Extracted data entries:
☆ ☆ ☆ ☆ ☆

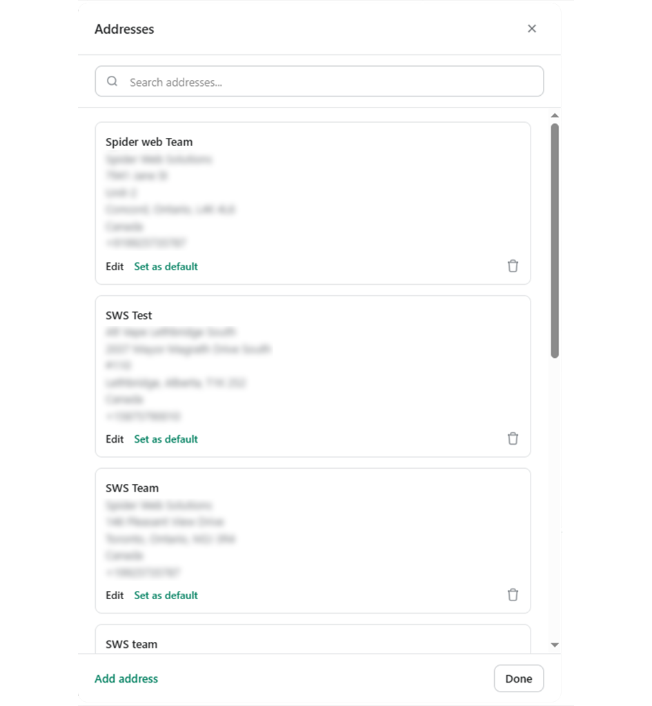Click the scrollbar up arrow
Viewport: 652px width, 706px height.
pos(555,116)
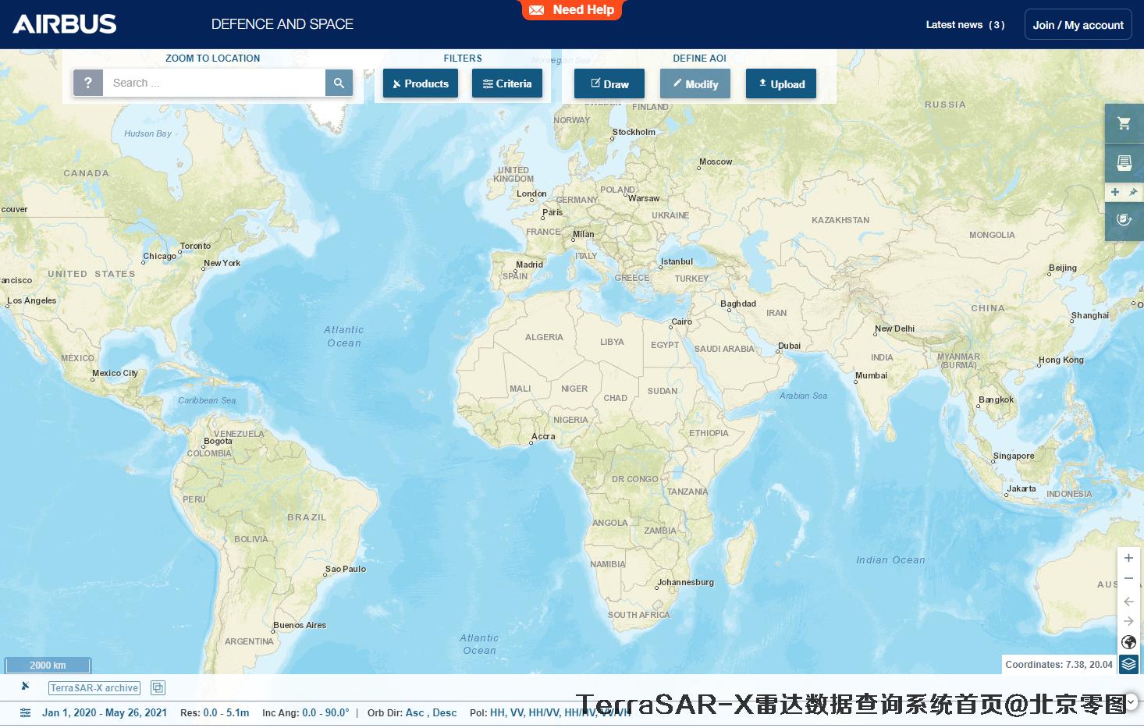
Task: Click the Upload AOI button
Action: click(781, 84)
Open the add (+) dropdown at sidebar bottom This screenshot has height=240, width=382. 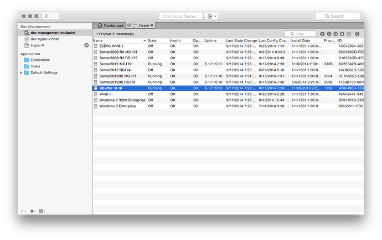point(23,211)
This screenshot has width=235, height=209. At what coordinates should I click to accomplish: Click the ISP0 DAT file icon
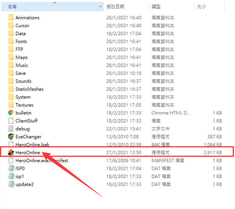click(x=11, y=168)
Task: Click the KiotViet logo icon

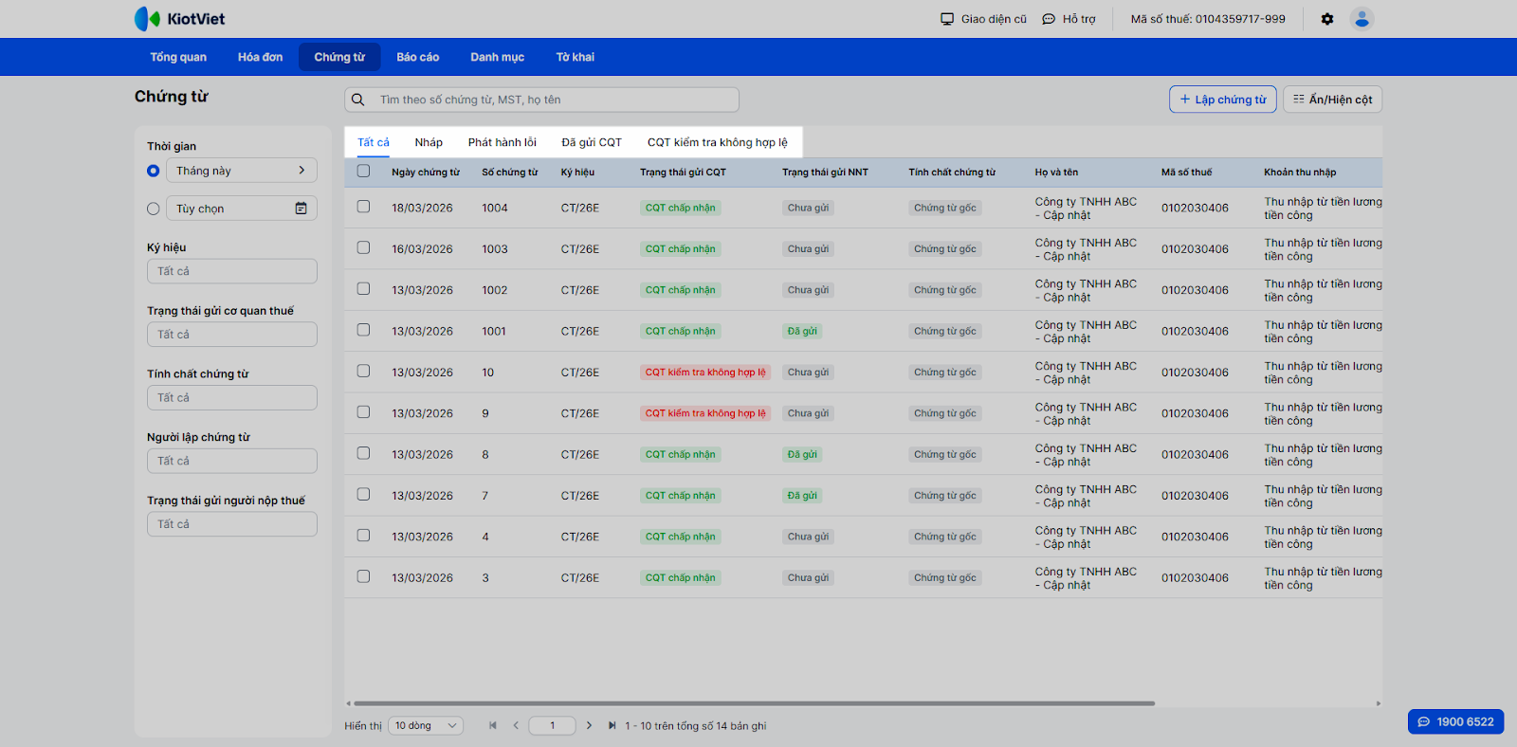Action: point(147,19)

☆ ☆ ☆ ☆ ☆

WHAT YOU WILL DO -> From the line that contains "This screenshot has width=235, height=209." down to the last line of the entries above, copy every line exactly and leave out the pictures.

OUTPUT OF THE TASK ->
This screenshot has width=235, height=209. At what coordinates should I click to accomplish: Click the ISP0 DAT file icon
click(x=11, y=168)
Task: Click the KiotViet logo icon

Action: point(147,19)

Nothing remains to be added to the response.